The Gillings Sustainable Agriculture Project: A Gillings Innovative Laboratory


Harvest of Hope
The first garden workday for the Harvest of Hope project

The first garden workday for the Harvest of Hope project

One of my favorite things about research is that it allows you to be part of a world that’s quite different than your own. Like Coley Springs Missionary Baptist Church in Warrenton, North Carolina, where Dr. Molly De Marco, a researcher at the UNC Center for Health Promotion and Disease Prevention, and a team of UNC researchers are conducting research about how gardening can influence food knowledge, health and diet. In collaboration with Rev. William Kearney, who leads The Coley Springs Baptist Church, and fifty parish members, the project will entail a 10-month gardening program. The group will build a garden on their church land and will take part in cooking classes using their garden harvests. With many of the older members already knowledgeable about growing food, gardening skills will be taught from within their community, especially to the less experienced youth.

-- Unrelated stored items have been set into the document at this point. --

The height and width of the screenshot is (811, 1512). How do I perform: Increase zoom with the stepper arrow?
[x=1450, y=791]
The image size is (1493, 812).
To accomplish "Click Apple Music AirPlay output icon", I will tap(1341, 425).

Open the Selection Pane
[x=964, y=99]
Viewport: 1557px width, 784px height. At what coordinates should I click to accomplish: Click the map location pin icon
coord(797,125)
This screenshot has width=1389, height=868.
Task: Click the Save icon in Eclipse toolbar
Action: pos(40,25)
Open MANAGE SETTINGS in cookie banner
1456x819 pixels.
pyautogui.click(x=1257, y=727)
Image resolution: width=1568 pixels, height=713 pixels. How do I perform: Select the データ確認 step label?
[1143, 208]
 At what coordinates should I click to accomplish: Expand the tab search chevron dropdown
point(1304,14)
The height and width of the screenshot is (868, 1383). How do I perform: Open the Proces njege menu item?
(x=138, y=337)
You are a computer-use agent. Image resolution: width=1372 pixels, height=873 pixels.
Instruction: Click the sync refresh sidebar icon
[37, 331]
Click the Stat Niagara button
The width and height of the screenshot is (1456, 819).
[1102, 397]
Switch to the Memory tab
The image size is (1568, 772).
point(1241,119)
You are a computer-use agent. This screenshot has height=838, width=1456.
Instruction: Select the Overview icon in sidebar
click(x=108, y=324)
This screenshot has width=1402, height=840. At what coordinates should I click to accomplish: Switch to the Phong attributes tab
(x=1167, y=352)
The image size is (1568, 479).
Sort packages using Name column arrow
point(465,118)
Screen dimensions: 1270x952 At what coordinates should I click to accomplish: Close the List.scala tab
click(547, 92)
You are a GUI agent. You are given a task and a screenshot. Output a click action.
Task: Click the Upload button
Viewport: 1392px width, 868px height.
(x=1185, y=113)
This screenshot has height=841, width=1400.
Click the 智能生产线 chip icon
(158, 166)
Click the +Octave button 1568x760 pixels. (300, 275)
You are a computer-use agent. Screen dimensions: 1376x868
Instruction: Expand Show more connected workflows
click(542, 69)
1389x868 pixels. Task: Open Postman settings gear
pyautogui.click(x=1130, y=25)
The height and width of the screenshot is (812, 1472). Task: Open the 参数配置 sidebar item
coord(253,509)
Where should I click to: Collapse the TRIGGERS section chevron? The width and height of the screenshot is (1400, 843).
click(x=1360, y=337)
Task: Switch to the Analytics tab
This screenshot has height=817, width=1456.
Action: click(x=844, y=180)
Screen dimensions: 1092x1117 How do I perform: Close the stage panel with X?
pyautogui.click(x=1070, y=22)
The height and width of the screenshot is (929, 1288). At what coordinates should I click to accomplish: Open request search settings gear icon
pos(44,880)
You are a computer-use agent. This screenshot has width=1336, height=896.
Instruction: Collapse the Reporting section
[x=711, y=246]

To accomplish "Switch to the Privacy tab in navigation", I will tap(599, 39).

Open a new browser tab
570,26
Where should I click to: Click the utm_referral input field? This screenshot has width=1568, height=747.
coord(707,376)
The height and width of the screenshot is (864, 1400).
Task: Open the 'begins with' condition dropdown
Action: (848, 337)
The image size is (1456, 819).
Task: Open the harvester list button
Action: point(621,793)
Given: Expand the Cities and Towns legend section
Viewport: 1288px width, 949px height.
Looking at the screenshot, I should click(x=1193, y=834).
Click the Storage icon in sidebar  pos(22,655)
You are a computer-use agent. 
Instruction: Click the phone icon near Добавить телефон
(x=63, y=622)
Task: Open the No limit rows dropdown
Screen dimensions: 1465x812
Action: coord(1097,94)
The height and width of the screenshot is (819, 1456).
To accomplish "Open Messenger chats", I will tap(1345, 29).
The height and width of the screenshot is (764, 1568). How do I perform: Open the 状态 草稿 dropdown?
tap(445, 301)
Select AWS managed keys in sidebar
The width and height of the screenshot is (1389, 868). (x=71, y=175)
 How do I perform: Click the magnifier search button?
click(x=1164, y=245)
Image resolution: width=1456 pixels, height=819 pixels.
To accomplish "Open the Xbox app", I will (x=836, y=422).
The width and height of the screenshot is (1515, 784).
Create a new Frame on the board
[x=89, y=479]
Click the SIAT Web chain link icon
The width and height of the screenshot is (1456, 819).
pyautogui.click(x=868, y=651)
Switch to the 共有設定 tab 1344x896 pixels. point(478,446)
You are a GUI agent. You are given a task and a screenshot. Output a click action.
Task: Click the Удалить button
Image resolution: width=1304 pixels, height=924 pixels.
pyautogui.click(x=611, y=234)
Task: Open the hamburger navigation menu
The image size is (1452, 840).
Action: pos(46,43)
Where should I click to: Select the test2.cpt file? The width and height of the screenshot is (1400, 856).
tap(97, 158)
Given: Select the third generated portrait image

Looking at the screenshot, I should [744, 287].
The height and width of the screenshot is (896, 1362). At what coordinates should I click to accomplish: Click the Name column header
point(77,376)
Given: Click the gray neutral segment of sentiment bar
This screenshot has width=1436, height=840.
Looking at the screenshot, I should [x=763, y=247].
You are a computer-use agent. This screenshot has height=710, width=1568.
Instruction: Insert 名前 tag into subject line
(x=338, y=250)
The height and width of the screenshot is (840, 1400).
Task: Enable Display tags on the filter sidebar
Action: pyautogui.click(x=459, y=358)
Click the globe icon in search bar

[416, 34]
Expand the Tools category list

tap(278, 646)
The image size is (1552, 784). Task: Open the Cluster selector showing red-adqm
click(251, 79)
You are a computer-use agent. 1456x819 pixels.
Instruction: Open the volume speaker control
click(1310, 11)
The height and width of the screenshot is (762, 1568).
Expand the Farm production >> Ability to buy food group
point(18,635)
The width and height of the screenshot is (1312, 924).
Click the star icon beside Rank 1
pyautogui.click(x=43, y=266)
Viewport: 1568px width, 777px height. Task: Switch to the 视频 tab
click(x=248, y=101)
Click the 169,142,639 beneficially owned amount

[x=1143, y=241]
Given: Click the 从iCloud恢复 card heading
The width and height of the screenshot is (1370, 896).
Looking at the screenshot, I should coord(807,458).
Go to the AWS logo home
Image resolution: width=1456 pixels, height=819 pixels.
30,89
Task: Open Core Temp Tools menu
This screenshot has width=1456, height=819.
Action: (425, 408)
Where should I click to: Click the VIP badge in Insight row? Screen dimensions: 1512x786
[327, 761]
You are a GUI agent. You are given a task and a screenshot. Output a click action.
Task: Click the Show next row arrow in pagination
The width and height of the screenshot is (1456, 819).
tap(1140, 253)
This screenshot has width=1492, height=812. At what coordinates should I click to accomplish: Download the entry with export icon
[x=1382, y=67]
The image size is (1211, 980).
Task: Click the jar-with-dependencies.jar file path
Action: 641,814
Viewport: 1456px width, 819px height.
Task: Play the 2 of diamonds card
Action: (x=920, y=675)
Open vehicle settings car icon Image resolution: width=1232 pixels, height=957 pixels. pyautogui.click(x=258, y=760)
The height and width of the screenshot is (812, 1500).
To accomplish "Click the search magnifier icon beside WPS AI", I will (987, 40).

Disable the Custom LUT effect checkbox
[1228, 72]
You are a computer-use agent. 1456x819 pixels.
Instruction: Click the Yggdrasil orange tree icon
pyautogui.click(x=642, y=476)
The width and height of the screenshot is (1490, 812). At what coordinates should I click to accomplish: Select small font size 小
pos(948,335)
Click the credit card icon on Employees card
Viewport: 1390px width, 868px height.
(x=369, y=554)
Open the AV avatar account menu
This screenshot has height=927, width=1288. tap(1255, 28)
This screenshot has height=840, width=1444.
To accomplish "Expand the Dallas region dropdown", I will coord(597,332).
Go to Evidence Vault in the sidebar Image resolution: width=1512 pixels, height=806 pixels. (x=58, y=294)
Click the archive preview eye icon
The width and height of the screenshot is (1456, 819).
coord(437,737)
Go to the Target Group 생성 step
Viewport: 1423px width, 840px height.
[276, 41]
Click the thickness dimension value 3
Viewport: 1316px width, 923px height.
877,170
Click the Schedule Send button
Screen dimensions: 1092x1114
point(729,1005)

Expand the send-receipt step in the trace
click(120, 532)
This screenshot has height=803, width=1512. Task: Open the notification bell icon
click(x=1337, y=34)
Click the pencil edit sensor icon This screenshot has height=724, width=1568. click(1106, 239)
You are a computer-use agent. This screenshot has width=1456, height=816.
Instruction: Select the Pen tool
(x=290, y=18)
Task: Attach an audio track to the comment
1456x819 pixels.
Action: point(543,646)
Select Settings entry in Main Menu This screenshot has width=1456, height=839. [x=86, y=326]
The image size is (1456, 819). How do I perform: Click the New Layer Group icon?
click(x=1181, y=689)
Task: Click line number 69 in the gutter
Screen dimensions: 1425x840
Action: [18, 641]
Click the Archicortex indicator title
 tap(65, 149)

The name of the project is “Harvest of Hope” and it’s another project that I’m happy to be a part of. Last week we headed out to Warrenton to collect data before the parish broke ground to start the garden. As we pulled up to the church, Reverend Kearney gave us a warm welcome. In casual shorts and a baseball cap, he exuded energy and friendliness. He showed us around the sunny church, cheerfully decorated with flowers throughout and lined with photographs of their church members. Outside, the land was beautiful, with old oak trees towering amidst deep green fields. It was completely quiet, and as I walked up the hill to where the garden would be, the pastoral land surrounded me completely. The church owns fifty stunning acres of this land and Rev. Kearney told us how eager the parish was to start a garden on a part of it, “We’ve been talking about doing something with it for a long time, so everyone is very excited.”

Soon, the UNC Health on Wheels van showed up and started getting ready to take people’s weight, height and blood pressure. A traveling van that did such a thing? I never knew it existed! I had to take a peek inside to satiate my curiosity. One of the registered nurses with the van told me that they did this kind of thing all of the time, “It’s great…we get to go directly to the communities.”

The UNC Health on Wheels van!

The UNC Health on Wheels van!

Members of the parish started trickling into the church to fill out surveys on food knowledge and diet. Dr. DeMarco has worked with this community before, and as she checked people in, greeting them with hugs and updates on how she was, it was clear that she wasn’t a researcher in their eyes, but a friend who was part of the community. As more people came, the room filled up with people bent over their surveys, answering questions. A group of teenage boys shouted out identifications of vegetables, “Onion?” “No, I know, radish!” I worked with a man helping him answer questions about his diet. Outside, people lined up for the health van. Members of the parish will do all of this again in 10 months, and in this way we hope to explore if gardening has had an impact on their food knowledge, health and diet.

As I left the survey room to take a quick break, I paused outside of the church sanctuary to listen to the men’s evening choir practice. Their joyful voices filled the empty space, and some of them waved at me when they saw me watching. I mimicked applause and went back downstairs.

When the surveys finished up and we got ready to leave, I chatted with Rev. Kearney about the direction he is taking his church in. “People usually think of church happening on just one day, inside here. But we’re trying to do different things, go outside, have afterschool activities for kids like weightlifting, so it becomes a real community.” We look forward to the garden helping to build this community, and I hope I get a chance to see its bountiful harvest and the people who have grown it sometime soon.